As of June 30, the most recent data available, Amador has raised about $81,000 to Miller’s $51,000. George Schaefer, also a prosecutor rated well-qualified by the bar, who came in third in the primary, reported raising about $61,000. The three candidates largely spent money on mailers and other forms of advertising in the primary. The next filing deadline is Oct. 5.
Both Amador and Miller held campaign events open to Investigative Newsource-KPBS reporters during the last two weeks of August. The difference was stark. At the Monday night event at Athens Market in downtown San Diego, about 75 people people gathered to support Amador.

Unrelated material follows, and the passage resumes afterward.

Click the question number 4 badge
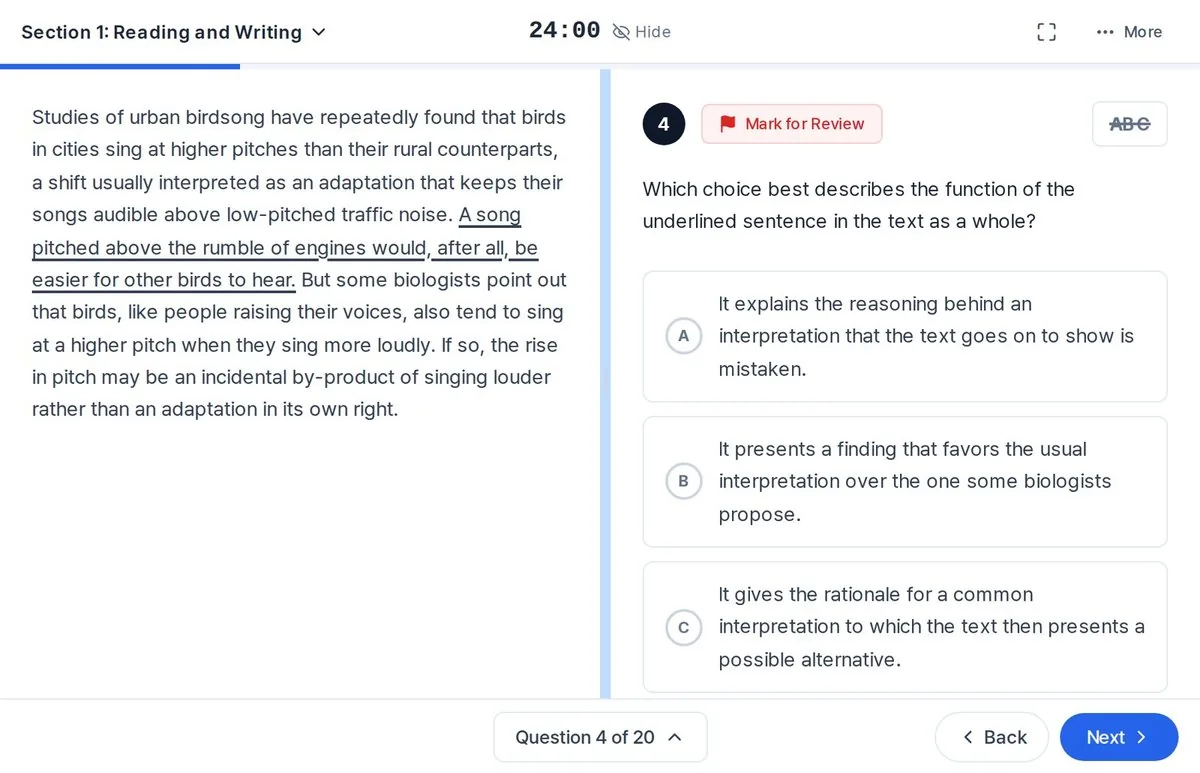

Some of the big names in attendance included Dumanis, Gore and Superior Court Judge Joan Weber.
“(Amador) tried a very complicated murder trial in my courtroom, so I’ve seen first-hand what an excellent trial lawyer he is,” Weber said. “He has a perfect command of the rules of evidence. He’s exactly what we would be looking for in a judicial candidate.”
How can voters decide on a candidate for judge? Because the candidates are generally unknown outside legal circles, the San Diego Bar Association ratings take center stage.

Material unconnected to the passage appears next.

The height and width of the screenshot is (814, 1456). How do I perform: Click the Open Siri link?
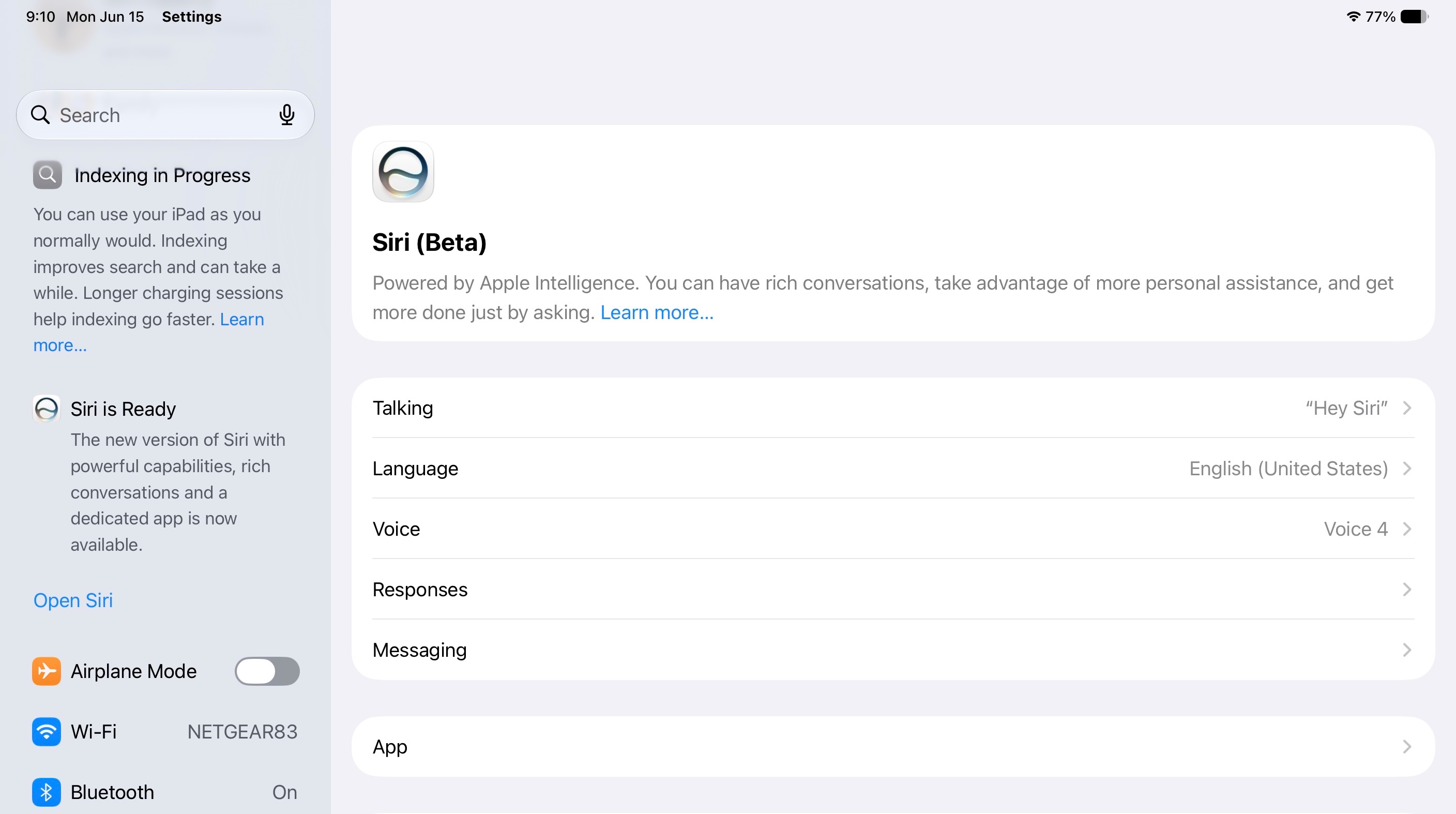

Since 1978, the association has put together a judicial evaluation committee to interview and rate the candidates as “well-qualified,” “qualified” or “lacking qualifications.” Bar President Marvin Mizell said the association’s ratings are meant to give voters guidance. “We do it as a public service,” he said.

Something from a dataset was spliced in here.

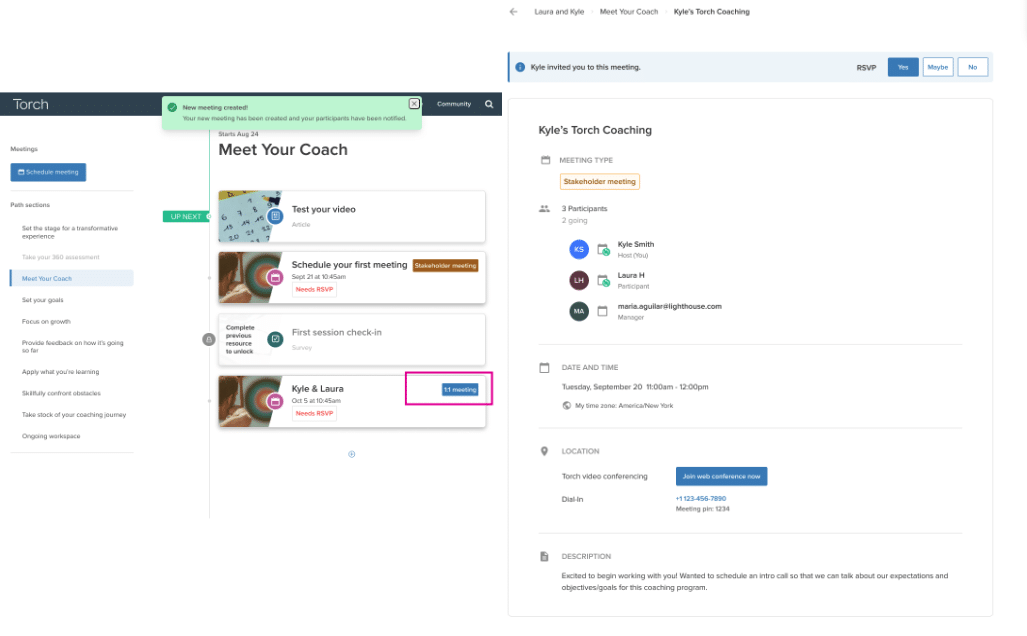
Task: Decline the invitation with No button
Action: (x=972, y=67)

The evaluation committee of 21 volunteer lawyers and retired judges receive input from confidential questionnaires filled out by hundreds of attorneys and personal reflections written by the candidates. Five-person subcommittees then conduct interviews with the candidates. The subcommittees suggest a candidate’s rating, and the entire committee votes on that rating. Candidates are rated on their own merits; that is, they are not compared to each other when evaluated.
Candidates are evaluated on 19 qualities, including judicial temperament, trial experience, fairness and objectivity, and professional reputation. A deficiency in just one category warrants a “lacking qualifications” rating, Mizell said. Specific details are not released to the public.
Amador and his supporters point to the importance of the ratings.
“These (bar association members) are the people that work with these lawyers everyday,” Gore said. “They know them. They know them in the courtroom, they know them outside the courtroom. It’s something that I take very seriously, and I think everybody should take seriously.”
Miller -- like Kreep -- dismisses the ratings as biased and politically motivated. He believes the committee that determines the ratings will never fairly assess a private practicing, Republican-backed candidate. When he ran for judge in 2010 -- narrowly losing to a prosecutor -- Miller was also rated as lacking qualifications.
This time, Miller contends, the outcome was once again stacked against him: four out of five members of his subcommittee were government attorneys.
“(The association) has been the judgemakers for about 30 years in San Diego,” Miller said. “They’re not very happy with the fact that some people outside their chosen circle have been successful so far.”
Tony Krvaric, the head of the county Republican party, who endorsed Miller, said the bar association’s ratings have historically been unkind to Republican candidates.
"We reject the San Diego County Bar Association's judicial ratings as, in our opinion, their process and criteria are deliberately rigged against conservatives, and have been for decades, which is probably why they don't disclose how ratings are arrived at,” Krvaric said in an e-mail.
Not true, said Mizell. This year’s full committee had 15 civil lawyers on it, he said, and candidates unhappy with their rating can appeal to the entire committee to have it changed. The bar confirmed that Miller received an appeal, but his rating stood.
“I disagree with Mr. Miller,” Mizell said. “I know he’s upset over his rating but I disagree.”